A RangeIndex expects an object's value to be a pair specifying an interval low to high. The index can efficiently locate documents for which a given term t lies within the document's low and high bounds.

The object's value can either by constructed by a single attribute or with an aggregate combiner.

To provide for a partial plugin replacement for CMF's effective and expires indexes, RangeIndex supports a Boundary names property. If set, it should be a pair of two names low and high. The index will then execute queries of the form low <= val <= high.
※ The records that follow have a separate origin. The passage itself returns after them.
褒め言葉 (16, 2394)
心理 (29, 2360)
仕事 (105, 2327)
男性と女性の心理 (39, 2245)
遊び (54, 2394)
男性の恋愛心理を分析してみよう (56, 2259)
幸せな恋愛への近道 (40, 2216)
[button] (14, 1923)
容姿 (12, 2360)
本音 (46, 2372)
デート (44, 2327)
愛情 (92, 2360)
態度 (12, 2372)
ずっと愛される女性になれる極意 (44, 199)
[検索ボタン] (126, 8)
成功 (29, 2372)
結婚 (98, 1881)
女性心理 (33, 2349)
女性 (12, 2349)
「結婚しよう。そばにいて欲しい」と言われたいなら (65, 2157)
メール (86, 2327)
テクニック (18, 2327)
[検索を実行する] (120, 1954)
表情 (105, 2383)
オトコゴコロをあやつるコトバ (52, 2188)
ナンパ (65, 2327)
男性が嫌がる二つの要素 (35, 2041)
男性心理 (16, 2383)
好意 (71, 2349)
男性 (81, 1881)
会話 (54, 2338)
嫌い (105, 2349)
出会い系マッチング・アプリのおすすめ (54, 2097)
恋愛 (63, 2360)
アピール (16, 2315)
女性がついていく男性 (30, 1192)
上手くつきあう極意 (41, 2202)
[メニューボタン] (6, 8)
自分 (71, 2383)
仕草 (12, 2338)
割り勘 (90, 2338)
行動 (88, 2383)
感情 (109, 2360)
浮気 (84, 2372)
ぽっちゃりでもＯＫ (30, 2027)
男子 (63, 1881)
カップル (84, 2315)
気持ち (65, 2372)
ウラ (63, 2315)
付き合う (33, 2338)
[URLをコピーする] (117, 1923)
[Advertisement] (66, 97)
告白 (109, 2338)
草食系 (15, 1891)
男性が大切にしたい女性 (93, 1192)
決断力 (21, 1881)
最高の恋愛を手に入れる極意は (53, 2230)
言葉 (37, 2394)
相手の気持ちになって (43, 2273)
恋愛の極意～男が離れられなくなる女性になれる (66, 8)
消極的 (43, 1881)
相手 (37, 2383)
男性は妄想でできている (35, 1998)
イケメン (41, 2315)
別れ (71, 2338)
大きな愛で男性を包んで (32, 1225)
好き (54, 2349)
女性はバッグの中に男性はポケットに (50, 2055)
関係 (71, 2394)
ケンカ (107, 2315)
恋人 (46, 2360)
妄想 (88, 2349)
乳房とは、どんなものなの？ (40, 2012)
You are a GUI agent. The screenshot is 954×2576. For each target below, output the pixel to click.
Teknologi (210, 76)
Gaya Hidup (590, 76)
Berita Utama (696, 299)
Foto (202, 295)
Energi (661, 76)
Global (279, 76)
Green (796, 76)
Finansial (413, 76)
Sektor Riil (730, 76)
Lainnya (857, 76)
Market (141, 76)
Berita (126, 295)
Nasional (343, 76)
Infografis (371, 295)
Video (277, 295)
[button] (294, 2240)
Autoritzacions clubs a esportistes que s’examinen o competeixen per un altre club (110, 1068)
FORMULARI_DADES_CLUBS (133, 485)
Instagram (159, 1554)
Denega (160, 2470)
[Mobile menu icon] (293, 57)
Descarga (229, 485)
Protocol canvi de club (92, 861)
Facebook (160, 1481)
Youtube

To be compatible with AdvancedQuery, the index replacing effective and expires should have the name ValidityRange.

RangeIndex efficiently supports improper ranges, i.e. those where at least one boundary is unlimited. You use its Mininal value and Maximal value properties to define which values should be considered as unlimited. These properties are TALES valued and are evaluated when the index is cleared. All values at or below (the value of) Minimal value are identified and interpreted as no lower limit; similarly, all values at or above (the value of) Maximal value are identified and interpreted as no upper limit.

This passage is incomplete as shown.